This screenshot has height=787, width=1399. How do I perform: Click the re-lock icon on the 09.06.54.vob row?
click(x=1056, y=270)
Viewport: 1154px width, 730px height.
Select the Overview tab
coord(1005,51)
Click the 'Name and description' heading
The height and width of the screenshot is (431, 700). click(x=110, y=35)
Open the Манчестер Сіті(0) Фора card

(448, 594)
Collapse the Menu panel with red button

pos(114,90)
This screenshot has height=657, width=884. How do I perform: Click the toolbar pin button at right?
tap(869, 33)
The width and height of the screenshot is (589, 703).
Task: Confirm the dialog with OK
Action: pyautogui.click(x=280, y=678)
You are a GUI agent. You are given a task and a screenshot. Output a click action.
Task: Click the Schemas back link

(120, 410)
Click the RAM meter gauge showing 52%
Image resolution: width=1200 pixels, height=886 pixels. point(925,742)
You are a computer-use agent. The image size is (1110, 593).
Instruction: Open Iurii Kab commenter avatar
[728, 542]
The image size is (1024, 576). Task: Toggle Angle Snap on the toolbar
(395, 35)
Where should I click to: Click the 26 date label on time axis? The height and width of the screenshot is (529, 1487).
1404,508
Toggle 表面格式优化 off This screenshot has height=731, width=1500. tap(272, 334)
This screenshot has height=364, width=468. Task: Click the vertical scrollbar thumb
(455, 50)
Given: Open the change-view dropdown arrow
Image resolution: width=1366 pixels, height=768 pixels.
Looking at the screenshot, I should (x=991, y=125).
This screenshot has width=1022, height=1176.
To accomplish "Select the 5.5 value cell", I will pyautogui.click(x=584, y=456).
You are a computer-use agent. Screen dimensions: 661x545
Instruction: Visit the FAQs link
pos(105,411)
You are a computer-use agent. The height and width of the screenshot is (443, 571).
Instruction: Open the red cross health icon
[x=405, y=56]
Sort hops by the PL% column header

YOUR INSTRUCTIONS - Please return the material above exactly as written.

RESPONSE AREA -
This screenshot has height=787, width=1399. How do I perform: Click the re-lock icon on the 09.06.54.vob row?
click(x=1056, y=270)
Viewport: 1154px width, 730px height.
Select the Overview tab
coord(1005,51)
Click the 'Name and description' heading
The height and width of the screenshot is (431, 700). click(x=110, y=35)
Open the Манчестер Сіті(0) Фора card

(448, 594)
Collapse the Menu panel with red button

pos(114,90)
This screenshot has height=657, width=884. How do I perform: Click the toolbar pin button at right?
tap(869, 33)
The width and height of the screenshot is (589, 703).
Task: Confirm the dialog with OK
Action: pyautogui.click(x=280, y=678)
You are a GUI agent. You are given a task and a screenshot. Output a click action.
Task: Click the Schemas back link

(120, 410)
Click the RAM meter gauge showing 52%
Image resolution: width=1200 pixels, height=886 pixels. point(925,742)
You are a computer-use agent. The image size is (1110, 593).
Instruction: Open Iurii Kab commenter avatar
[728, 542]
The image size is (1024, 576). Task: Toggle Angle Snap on the toolbar
(395, 35)
Where should I click to: Click the 26 date label on time axis? The height and width of the screenshot is (529, 1487).
1404,508
Toggle 表面格式优化 off This screenshot has height=731, width=1500. tap(272, 334)
This screenshot has height=364, width=468. Task: Click the vertical scrollbar thumb
(455, 50)
Given: Open the change-view dropdown arrow
Image resolution: width=1366 pixels, height=768 pixels.
Looking at the screenshot, I should (x=991, y=125).
This screenshot has width=1022, height=1176.
To accomplish "Select the 5.5 value cell", I will pyautogui.click(x=584, y=456).
You are a computer-use agent. Screen dimensions: 661x545
Instruction: Visit the FAQs link
pos(105,411)
You are a computer-use agent. The height and width of the screenshot is (443, 571).
Instruction: Open the red cross health icon
[x=405, y=56]
Sort hops by the PL% column header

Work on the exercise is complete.